_Что нужно сделать:_
Пожалуйста, перепишите все пункты ниже, ничего в них не меняя.

++++++++++

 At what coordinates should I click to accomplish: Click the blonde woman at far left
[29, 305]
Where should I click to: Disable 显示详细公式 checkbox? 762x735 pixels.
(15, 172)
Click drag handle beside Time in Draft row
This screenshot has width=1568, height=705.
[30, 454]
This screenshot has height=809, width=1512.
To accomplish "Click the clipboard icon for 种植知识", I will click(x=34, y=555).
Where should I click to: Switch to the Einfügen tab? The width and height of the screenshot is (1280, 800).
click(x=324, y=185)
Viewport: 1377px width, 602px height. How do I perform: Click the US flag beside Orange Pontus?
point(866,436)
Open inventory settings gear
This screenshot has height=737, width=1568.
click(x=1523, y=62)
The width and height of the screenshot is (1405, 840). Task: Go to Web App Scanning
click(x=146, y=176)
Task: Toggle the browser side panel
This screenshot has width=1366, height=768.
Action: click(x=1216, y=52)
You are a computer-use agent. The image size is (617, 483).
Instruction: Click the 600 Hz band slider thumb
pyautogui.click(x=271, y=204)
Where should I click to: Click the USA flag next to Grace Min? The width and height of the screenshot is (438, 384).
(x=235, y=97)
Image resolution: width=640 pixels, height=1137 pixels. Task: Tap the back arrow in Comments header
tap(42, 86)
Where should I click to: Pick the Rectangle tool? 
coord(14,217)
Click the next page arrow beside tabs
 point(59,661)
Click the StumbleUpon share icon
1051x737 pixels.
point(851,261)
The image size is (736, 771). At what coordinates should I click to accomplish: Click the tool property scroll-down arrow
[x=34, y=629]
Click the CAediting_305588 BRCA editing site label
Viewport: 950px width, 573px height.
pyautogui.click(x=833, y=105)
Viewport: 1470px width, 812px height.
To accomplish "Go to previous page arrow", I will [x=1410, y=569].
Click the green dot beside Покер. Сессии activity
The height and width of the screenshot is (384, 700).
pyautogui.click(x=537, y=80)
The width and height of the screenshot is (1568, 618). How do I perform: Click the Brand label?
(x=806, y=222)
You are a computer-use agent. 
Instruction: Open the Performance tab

++++++++++

_Ответ к упражнению:_
 At what coordinates should I click to accomplish: Click the blonde woman at far left
[29, 305]
Where should I click to: Disable 显示详细公式 checkbox? 762x735 pixels.
(15, 172)
Click drag handle beside Time in Draft row
This screenshot has width=1568, height=705.
[30, 454]
This screenshot has height=809, width=1512.
To accomplish "Click the clipboard icon for 种植知识", I will click(x=34, y=555).
Where should I click to: Switch to the Einfügen tab? The width and height of the screenshot is (1280, 800).
click(x=324, y=185)
Viewport: 1377px width, 602px height. How do I perform: Click the US flag beside Orange Pontus?
point(866,436)
Open inventory settings gear
This screenshot has height=737, width=1568.
click(x=1523, y=62)
The width and height of the screenshot is (1405, 840). Task: Go to Web App Scanning
click(x=146, y=176)
Task: Toggle the browser side panel
This screenshot has width=1366, height=768.
Action: click(x=1216, y=52)
You are a computer-use agent. The image size is (617, 483).
Instruction: Click the 600 Hz band slider thumb
pyautogui.click(x=271, y=204)
Where should I click to: Click the USA flag next to Grace Min? The width and height of the screenshot is (438, 384).
(x=235, y=97)
Image resolution: width=640 pixels, height=1137 pixels. Task: Tap the back arrow in Comments header
tap(42, 86)
Where should I click to: Pick the Rectangle tool? 
coord(14,217)
Click the next page arrow beside tabs
 point(59,661)
Click the StumbleUpon share icon
1051x737 pixels.
point(851,261)
The image size is (736, 771). At what coordinates should I click to accomplish: Click the tool property scroll-down arrow
[x=34, y=629]
Click the CAediting_305588 BRCA editing site label
Viewport: 950px width, 573px height.
pyautogui.click(x=833, y=105)
Viewport: 1470px width, 812px height.
To accomplish "Go to previous page arrow", I will [x=1410, y=569].
Click the green dot beside Покер. Сессии activity
The height and width of the screenshot is (384, 700).
pyautogui.click(x=537, y=80)
The width and height of the screenshot is (1568, 618). How do I perform: Click the Brand label?
(x=806, y=222)
You are a computer-use agent. 
Instruction: Open the Performance tab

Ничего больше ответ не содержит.